The following is a discussion about Europe's mixed Economy. After the war Europe was on hard times. Most economies were feeling the burden of the war. Most economies needed serious change, to rebuild their countries. The move that most of Western Europe seemed to be heading towards was that of a mixed economy. These countries of Western Europe needed to act fast so that communism didn't capture the entire continent Britain is the first country this book discuss. The Labourites saw Britain as a nation whose capitalist had failed it.
They claimed that few men hoarded all the profits, while the workers were deprived. Many of the intellectuals of this time sought to move Britain towards "Collective Welfare." The Labour politicans took power near the end of World War II. They wanted to make government into "The protector and partner of the people and take on responsibility for the well-being of its citizens." The Labour government implementing the recommendations of the Beveridge report, established Nation Health Service, created pensions, and promoted better education and housing. This added up to the "Welfare State," as the labourites called it. The implemented nationalization approaches.
These failed due to the lack of resources from the war. This lead to the abandonment of a centrally planned British industry. France faced many of the same hardships that Britain did. To control this the French state took control over such things as banking, electricity, gas, coal, railroads, and various other industries. However as quickly as this nationalism was implemented, the process was halted.

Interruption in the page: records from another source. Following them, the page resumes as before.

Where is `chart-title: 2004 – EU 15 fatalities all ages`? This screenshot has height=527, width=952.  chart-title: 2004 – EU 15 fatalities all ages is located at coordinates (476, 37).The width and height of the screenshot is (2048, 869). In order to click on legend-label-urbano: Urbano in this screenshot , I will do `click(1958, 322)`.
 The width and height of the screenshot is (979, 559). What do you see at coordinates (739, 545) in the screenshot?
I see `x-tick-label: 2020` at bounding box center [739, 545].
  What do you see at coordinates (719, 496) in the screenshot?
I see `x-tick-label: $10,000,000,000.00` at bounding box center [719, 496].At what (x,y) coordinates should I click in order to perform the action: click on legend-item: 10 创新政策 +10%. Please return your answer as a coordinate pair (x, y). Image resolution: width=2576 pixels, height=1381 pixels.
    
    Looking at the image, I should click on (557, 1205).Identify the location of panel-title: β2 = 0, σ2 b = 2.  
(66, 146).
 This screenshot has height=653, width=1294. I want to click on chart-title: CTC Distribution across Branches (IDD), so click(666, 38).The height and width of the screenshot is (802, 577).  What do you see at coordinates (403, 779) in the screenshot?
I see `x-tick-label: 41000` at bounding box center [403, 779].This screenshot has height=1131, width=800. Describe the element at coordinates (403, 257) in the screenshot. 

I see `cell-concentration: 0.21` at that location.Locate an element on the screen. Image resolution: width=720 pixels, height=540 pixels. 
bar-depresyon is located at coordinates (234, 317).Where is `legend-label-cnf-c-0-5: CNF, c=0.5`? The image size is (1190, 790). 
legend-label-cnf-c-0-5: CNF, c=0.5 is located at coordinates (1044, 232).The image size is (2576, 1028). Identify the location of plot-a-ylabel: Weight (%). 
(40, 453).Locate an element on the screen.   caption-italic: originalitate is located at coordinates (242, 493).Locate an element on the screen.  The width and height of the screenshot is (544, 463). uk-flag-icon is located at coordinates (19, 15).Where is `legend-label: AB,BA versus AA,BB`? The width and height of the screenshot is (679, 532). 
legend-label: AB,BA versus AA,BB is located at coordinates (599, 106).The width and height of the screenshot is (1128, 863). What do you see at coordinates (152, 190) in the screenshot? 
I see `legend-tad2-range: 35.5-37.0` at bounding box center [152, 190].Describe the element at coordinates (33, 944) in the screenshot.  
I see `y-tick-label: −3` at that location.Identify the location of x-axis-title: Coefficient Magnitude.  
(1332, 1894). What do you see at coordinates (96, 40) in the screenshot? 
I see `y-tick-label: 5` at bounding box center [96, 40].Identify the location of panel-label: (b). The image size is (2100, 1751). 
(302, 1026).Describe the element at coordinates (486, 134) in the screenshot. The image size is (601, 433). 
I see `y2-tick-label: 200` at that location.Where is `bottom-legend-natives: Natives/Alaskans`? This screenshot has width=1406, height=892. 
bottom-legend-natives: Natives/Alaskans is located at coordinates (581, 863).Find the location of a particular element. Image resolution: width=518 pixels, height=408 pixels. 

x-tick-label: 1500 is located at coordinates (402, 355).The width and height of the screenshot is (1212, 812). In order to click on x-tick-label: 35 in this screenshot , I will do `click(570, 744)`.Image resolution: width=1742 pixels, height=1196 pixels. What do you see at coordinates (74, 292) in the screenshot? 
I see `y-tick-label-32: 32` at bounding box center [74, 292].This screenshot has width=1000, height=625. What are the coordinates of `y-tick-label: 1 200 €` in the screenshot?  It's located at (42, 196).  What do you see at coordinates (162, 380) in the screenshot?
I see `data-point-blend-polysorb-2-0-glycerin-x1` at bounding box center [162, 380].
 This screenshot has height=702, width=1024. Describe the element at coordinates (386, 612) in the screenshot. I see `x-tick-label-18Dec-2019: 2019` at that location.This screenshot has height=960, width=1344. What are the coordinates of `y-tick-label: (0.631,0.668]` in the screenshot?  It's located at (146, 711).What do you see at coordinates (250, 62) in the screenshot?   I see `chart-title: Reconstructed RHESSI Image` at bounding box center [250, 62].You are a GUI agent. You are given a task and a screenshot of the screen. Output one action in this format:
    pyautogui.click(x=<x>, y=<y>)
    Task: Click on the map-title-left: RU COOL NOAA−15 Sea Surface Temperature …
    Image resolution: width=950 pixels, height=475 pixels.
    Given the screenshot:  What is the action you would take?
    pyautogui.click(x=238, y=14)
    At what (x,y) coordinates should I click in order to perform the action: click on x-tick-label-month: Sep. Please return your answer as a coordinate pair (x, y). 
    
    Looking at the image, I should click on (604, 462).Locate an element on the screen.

The French sought a middle way between free markets and socialism. Jean Monnet fathered this plan that changed the French economy. The group of the Ordoliberals was the group that was to shape the German economy. Market forces and a competitive economy were the standard for the Ordoliberals. They claimed that government's responsibility was to create and maintain a framework that promoted competition and prevented cartels.
Competition was the best way to prevent private or public concentrations of power. John Maynard Keynes, was the most influential economist of the twentieth century. He believed that the economy was chronically unstable and subject to fluctuations. His solution to this was to replace the missing private investment with public investments. This would be the only way to get closest to full employment.
Many Americans believed there was an excess of capitalism before the great depression. The New Deal was put into place. This was market orientated, but government still held considerable sway over the market. This idea was maintained until new economic disruptions arose. The US was becoming more and more and industrial nation.
The main economic regulation of this time focused on one particular problem. What to do about monopolies and business with large control of there market. The plan was to break up these bad "trusts." The Federal Trade Commission was to police bigness. Everything went well until Black Thursday. Unemployment soared and the GNP fell by half.
Roosevelt was elected into office and called for a "partnership in planning between government and business." The New Deal pursued another approach - regulation instead of ownership. During the Nixon reign central economic issues became how to manage the inflation and unemployment. Nixon came out with the New Economic Policy. This temporarily froze wages and prices to check inflation. This was to solve the employment-inflation dilemma.
These controls would allow the administration to pursue a more expansive fiscal policy. Wage-price controls were not the answer. In the end most of the programs implemented failed and the Market did prevail. Chapter 3 - Tryst With Destiny Third World was the topic of Chapter 3. India had broke from the British and became on its own. The people of India were now free, but had serious economic problems. Gandhi and Nehru were the two leader of India. With Nehru being the understudy to Gandhi.
These two did differ in the area of how the economy should be run. Gandhi wanted self-reliance while Nehru wanted to go towards industrialization. He adopoted ideas of the Labour Party, but was also impressed with the Soviet model. Gandhi was murdered and Nehru took over. India embarked on a socialist course.
India actually aimed for a mixed economy, borrowing from both the European and Soviet system. To achieve this India put in place a more complicated system of planning than any of the European nations had. However, the Indian economy did not perform as the model they predicted. The restrictions brought economic stagnation. They system fell to politics.
India wasn't the only decolonization there were many to follow. They all seemed however, to face economic hardships. The World Bank was created to help these colonies out. The World Bank's role was to help ensure that the conditions for market development were in place. It would fund the nonexistent or sorely lacking infrastructure that was required for the development of market economies.
In Africa Britain and France granted independence to almost all of its colonies. The colony had responsibility for currency, defense, and foreign affairs. The new leader of these face many challenges. The beacon country for Africa was Ghana. Its main figure was Kwame Nkrumah.
A socialist society was formed Ghana and most other African countries. The marketing board was responsible for buying crops and from farmers and reselling them as exports. They did this during good and bad times. If more money was earned during a certain time is was save for bad times. These marketing board were created for every industry. State-led development was falling far short of its promise.
Ordinary people suffered shortages, decaying infrastructure, petty corruption, and continuous postponement of promised improvements.